First steps#

Install the requirements with pip install -r requirements.txt.
From the root directory, run python utils/main.py --help to see the available options.

See Utils for more information about the most useful arguments

Results and WandB#

Mammoth saves all the results and metrics under the data/results directory (by default). You can change this directory by changing the base_path function in CONF or with –base_path=<path>.
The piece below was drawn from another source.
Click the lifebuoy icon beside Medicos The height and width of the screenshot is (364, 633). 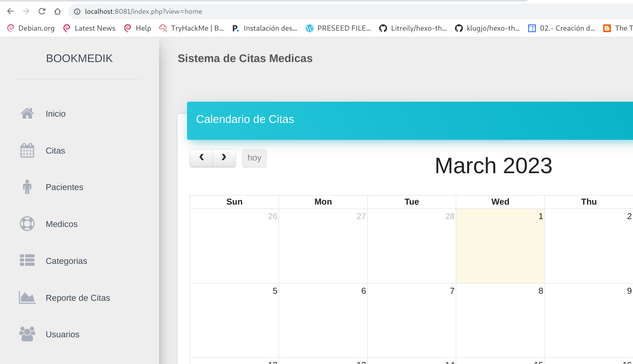(27, 224)
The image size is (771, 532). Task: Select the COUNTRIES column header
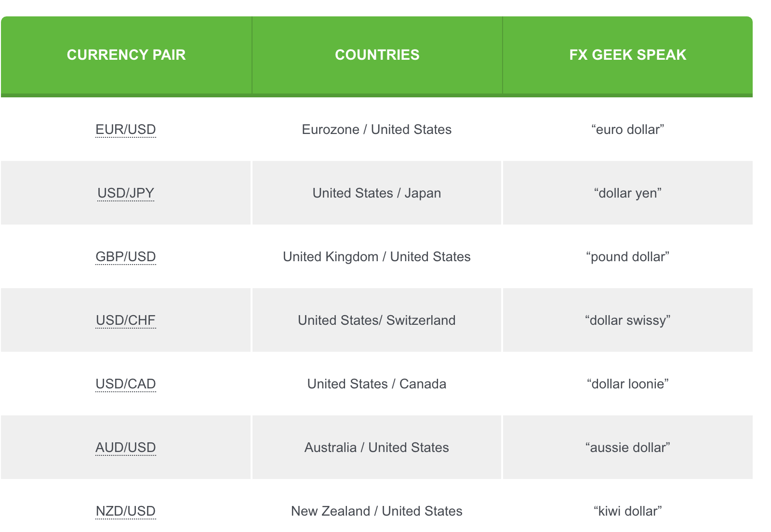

The logs are organized in the following way: <setting>/<dataset>/<model>/logs.pyd.
Each line in the log file is a dictionary containing the arguments and results for a single run.

WandB#

For advanced logging of loss values, metrics, and hyperparameters, you can use WandB by providing both --wandb_project and --wandb_entity arguments. If you don’t want to use WandB, you can simply omit these arguments.

Tip

By default, all arguments, loss values, and metrics are logged. Thanks to the autolog_wandb (Models), all the variables created in the observe that contain loss or start with _wandb_ will be logged. Thus, in order to log all the separate loss values, you can simply add loss = loss + loss1 + loss2 to the observe function.

Metrics are logged on WandB both in a raw form, separated for each task and class. This allows further analysis (e.g., with the Mammoth Parseval). To differentiate between raw metrics logged on WandB and other aggregated metrics that may have been logged, all the raw metrics are prefixed with RESULTS_. This behavior can be changed by changing the prefix in the log_accs function in LOGGERS.

Logging#

Mammoth uses the logging library to log the status of the training. By default, the log level is set to INFO. You can change the log level by setting the environment variable LOG_LEVEL to one of the following values: DEBUG, INFO, WARNING, ERROR, or CRITICAL. You can also set the log level in the code by using the following command:

import logging
logger = logging.getLogger('root')
logging.basicConfig(level=logging.DEBUG)

Testing#

Mammoth includes a few tests to ensure that the code is working as expected for all available models and datasets. The tests are run using pytest and can be run using the following command:

pytest

The tests are quite long, as they evaluate most of the functionality of Mammoth. The estimated runtime is about 2 hours.

Important

By default, the tests will NOT delete all the downloaded datasets and re-download them (test_datasets_with_download is disabled). To enable this test, you can run pytest with the --include_dataset_reload argument.

Note that this test will download all the datasets, which can take a significant amount of time and space.